Buildings in particular have come a long way. For two decades now all new buildings have been designed as net-zero, meaning they produce more energy than they consume off of the grid. Still, a large share of existing buildings needed deep retrofits, and we created a green buildings corp to make that happen. Next generation solar water and PV technologies combined with biomass-based district energy systems made it possible for cities and neighbourhoods to greatly reduce their energy demand.

The most noticeable change is in how we get around. Now, 80 per cent of us live within a 10-minute walk of a town centre, a main street, or a transit hub. As the population grew and got older, strategic public investments in affordable housing, residential care, early learning centres and community health care were made to bring people, jobs, stores and other amenities closer together. Density is higher but neighbourhood-planning exercises took great care to create vibrant public spaces and parks where people could gather and run into their neighbours. Even in small towns, where population was not growing as much, seniors housing sparked the renewal of town centres.

As a result, half of all trips are made by foot or by bike. Another third of trips are by transit, which underwent a renaissance of expansion back in the teens and ’20s. There are still cars, but few people own their own. It is much easier to use a car-sharing co-op for those more difficult trips within and out of town. Needless to say all of the cars are fully electric, and their presence at charging stations also helps stabilize the grid.

(Flying, on the other hand, is rarer. There is only so much biofuel to go around so flights are reserved for long-haul trips, and people travel less. Week-long golfing holidays are out. People still travel a lot in their region, mostly on high-speed rail networks.)

All of this reinvestment in re-building our infrastructure was made possible by a rising carbon tax, which was just abolished along with the last fossil fuels. But in the early days it brought in billions to re-shape and re-build our homes, buildings, schools, hospitals, and transportation system. Carbon credits helped the zero poverty effort by transferring money to low- and moderate-income households. Once people started to see results on the ground and a cheque each month, they did not hate the carbon tax like they did when it was first introduced. And the tax shifted the balance to make renewables more economic than fossil fuels.

In 2040 we have also virtually eliminated waste. Single-use containers, paper and plastics were banned; packaging is re-usable and only after a long life are those materials recycled or composted. Materials circle the economy in a closed loop.

This and the advent of small-scale manufacturing technologies have led to a more profoundly local economy. We still trade but most of our wants and needs can be supplied from B.C.

(Our food is all organic and mostly local, but we participate in global food sharing networks in order to guard against freak storms that still afflict us. Even though we have made so much progress the world has not yet stopped warming. We have had to shore up dykes and develop resilience plans to guard against our new climate reality, but those early efforts helped instill a deeper sense of solidarity and purpose in our people, a feeling that we are all in this together.)

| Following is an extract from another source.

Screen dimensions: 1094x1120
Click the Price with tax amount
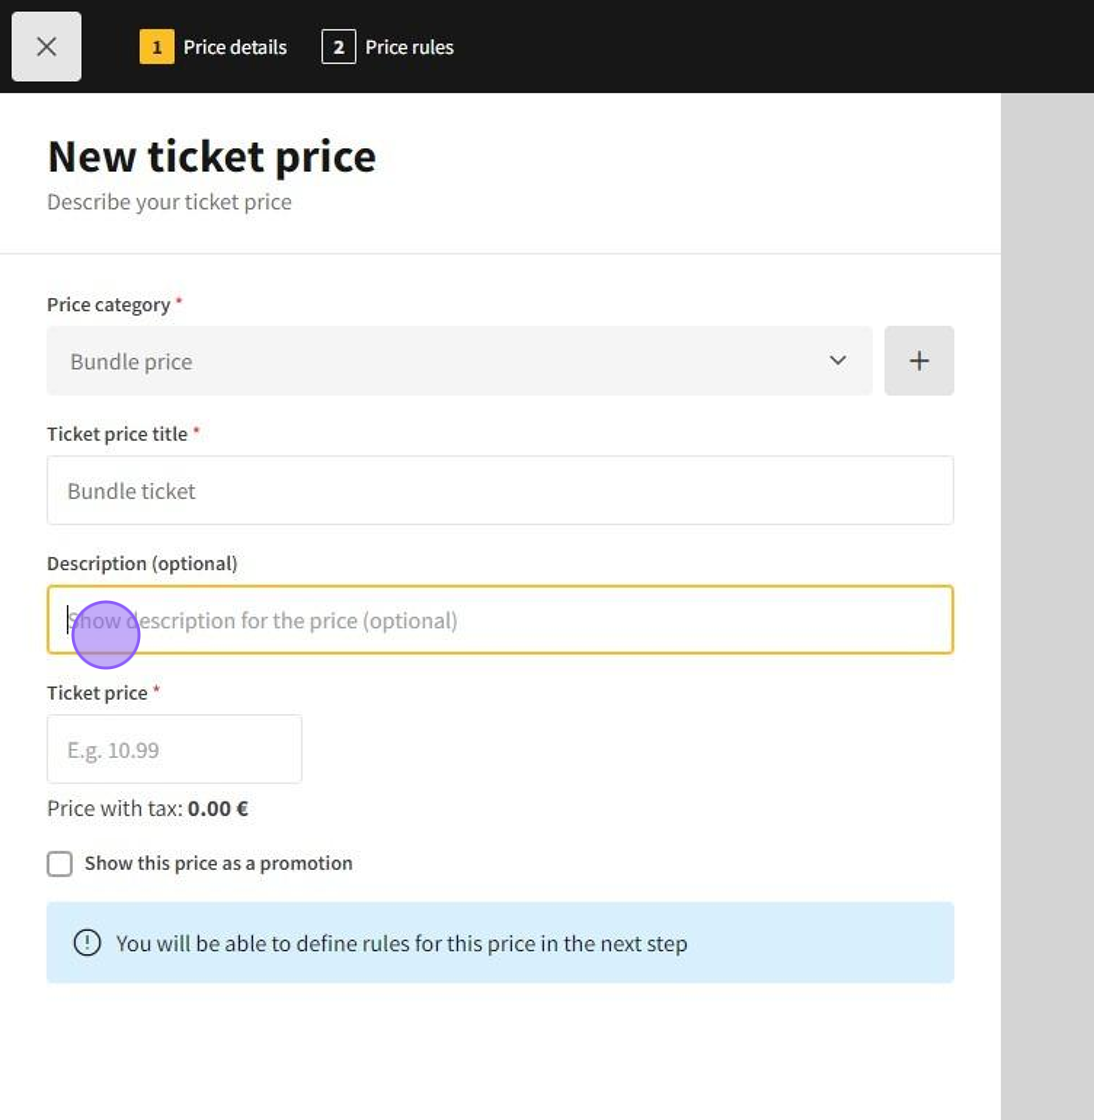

Overall, it is a good life. People have rediscovered citizenship and have abandoned consumerism as a dead-end to well-being. All jobs now are green jobs, paying a living wage, and a large share of the labour force is unionized. We have full employment, in part because people work less, which has led to real gains in standard of living as people have more time with family and friends, and engaging in a more open and deliberative democracy.

The world is catching up due to a strict global treaty that has been in place for a quarter-century. Having done it in B.C., we have been helping others make the shift. In fact we have a whole industry of people able to work in solidarity with other nations, and within a decade they too will be clean of fossil fuels.

Looking back over the decades, it’s amazing it took us so long to get started.